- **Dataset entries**

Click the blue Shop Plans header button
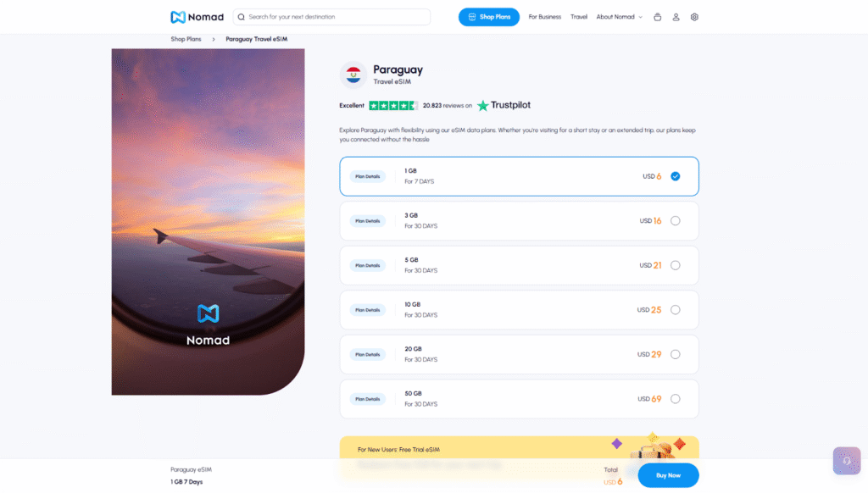The width and height of the screenshot is (868, 493). [489, 17]
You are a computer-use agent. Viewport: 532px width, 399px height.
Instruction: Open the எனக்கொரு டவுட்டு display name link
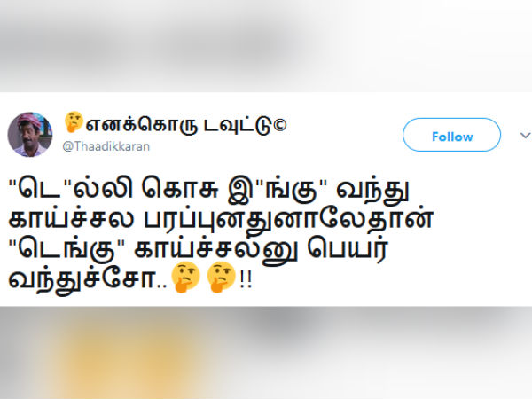176,124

- **Work instruction**
Reproduce all of the entries word for word, skipping any pictures they hold.

- **The answer**
Click the blue Shop Plans header button
The width and height of the screenshot is (868, 493). [489, 17]
You are a computer-use agent. Viewport: 532px width, 399px height.
Instruction: Open the எனக்கொரு டவுட்டு display name link
176,124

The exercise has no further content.